=== Input material ===

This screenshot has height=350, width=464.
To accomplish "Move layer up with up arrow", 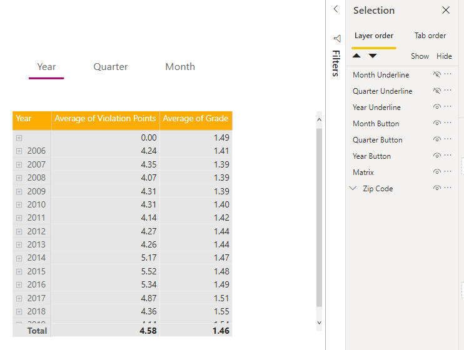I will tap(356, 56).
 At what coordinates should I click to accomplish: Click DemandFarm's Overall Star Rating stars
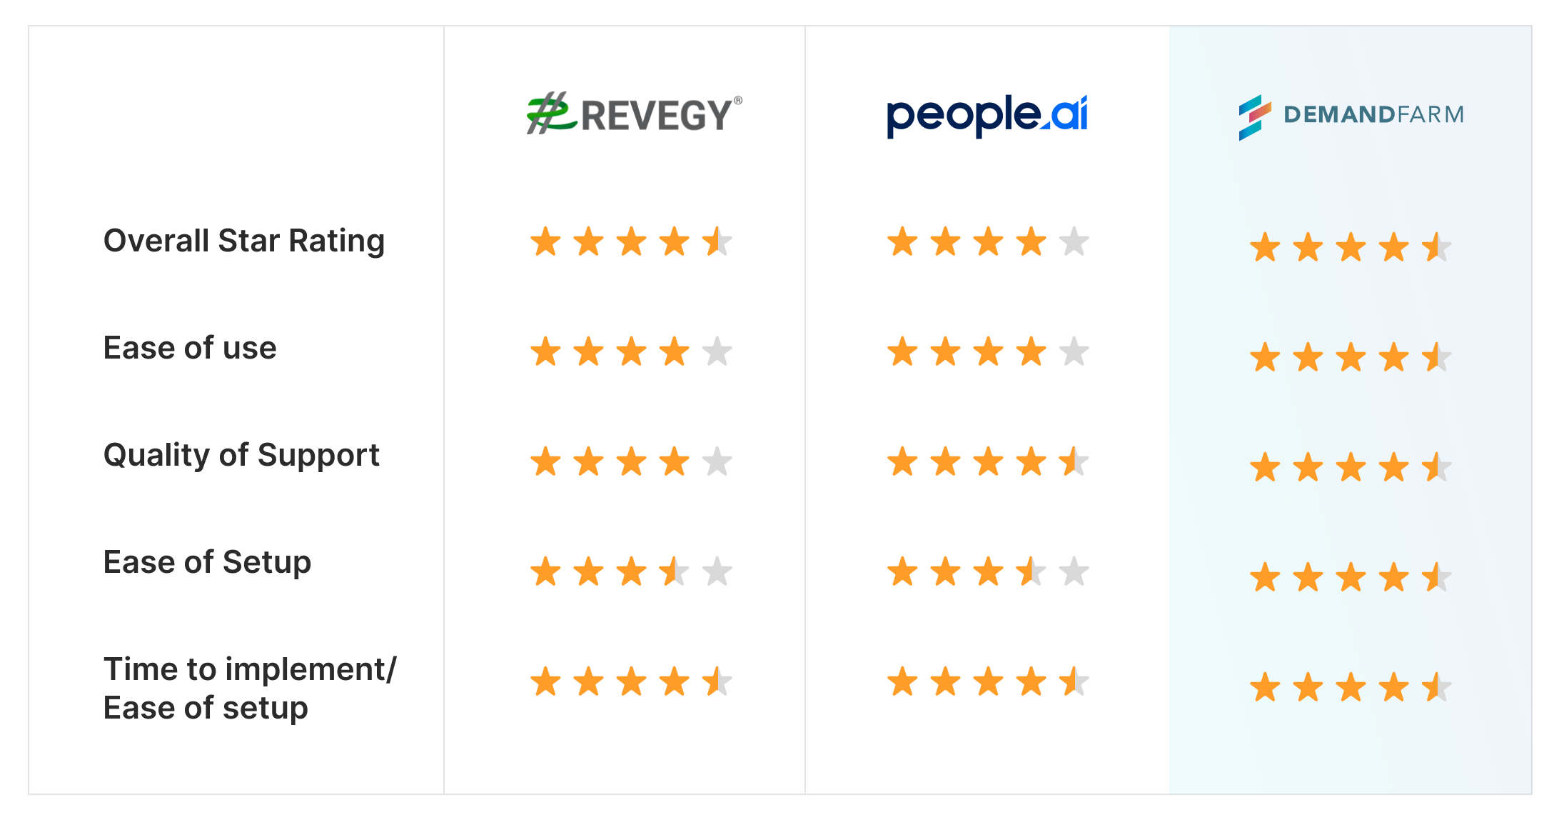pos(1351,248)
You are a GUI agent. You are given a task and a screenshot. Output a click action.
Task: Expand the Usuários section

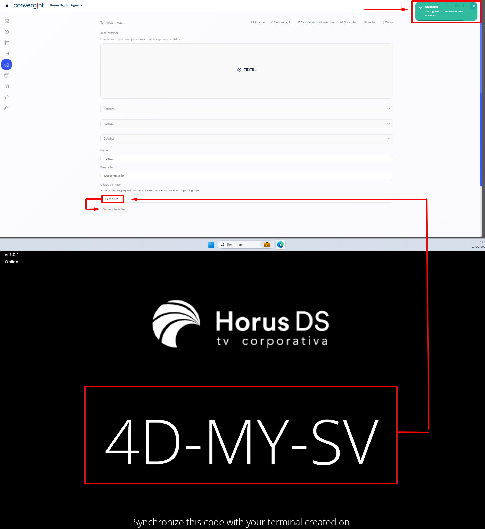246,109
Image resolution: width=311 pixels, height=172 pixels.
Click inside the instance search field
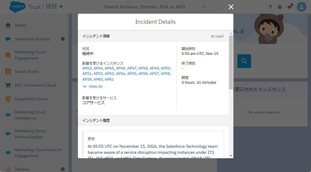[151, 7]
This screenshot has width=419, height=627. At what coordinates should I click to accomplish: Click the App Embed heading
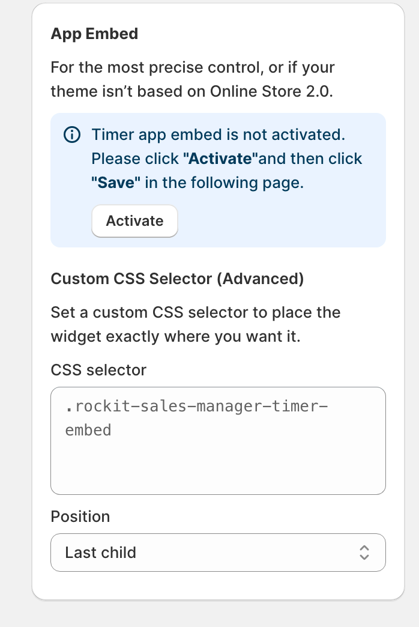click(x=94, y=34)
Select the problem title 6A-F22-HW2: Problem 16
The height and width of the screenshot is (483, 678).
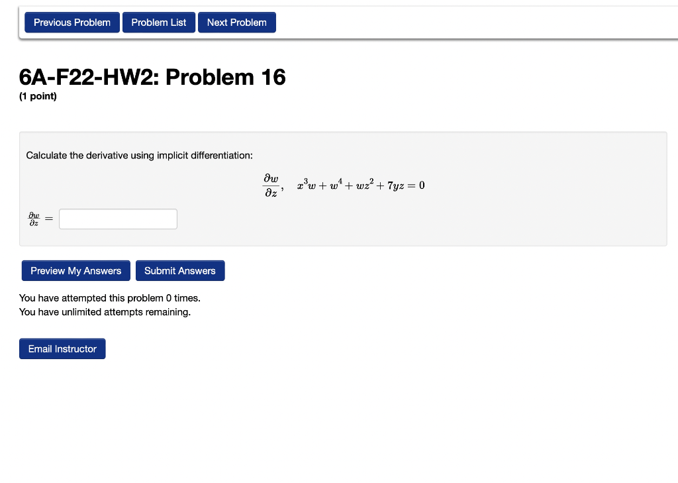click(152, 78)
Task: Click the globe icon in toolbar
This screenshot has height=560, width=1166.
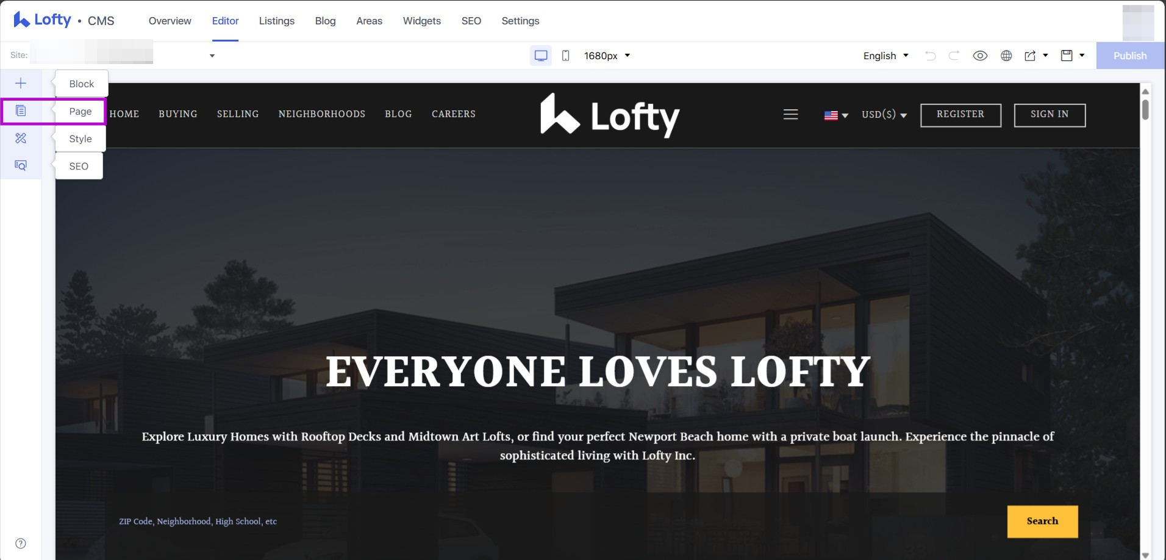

===

Your assignment: Copy the lines of the records, beginning where the line containing "Task: Expand the Usuários section" appears and continuing through the final line, exactly and with no pictures.

Your solution:
Task: Expand the Usuários section

246,109
Image resolution: width=311 pixels, height=172 pixels.
Click inside the instance search field
[151, 7]
This screenshot has width=419, height=627. At what coordinates should I click to accomplish: Click the App Embed heading
click(x=94, y=34)
Select the problem title 6A-F22-HW2: Problem 16
The height and width of the screenshot is (483, 678).
click(152, 78)
Task: Click the globe icon in toolbar
This screenshot has height=560, width=1166.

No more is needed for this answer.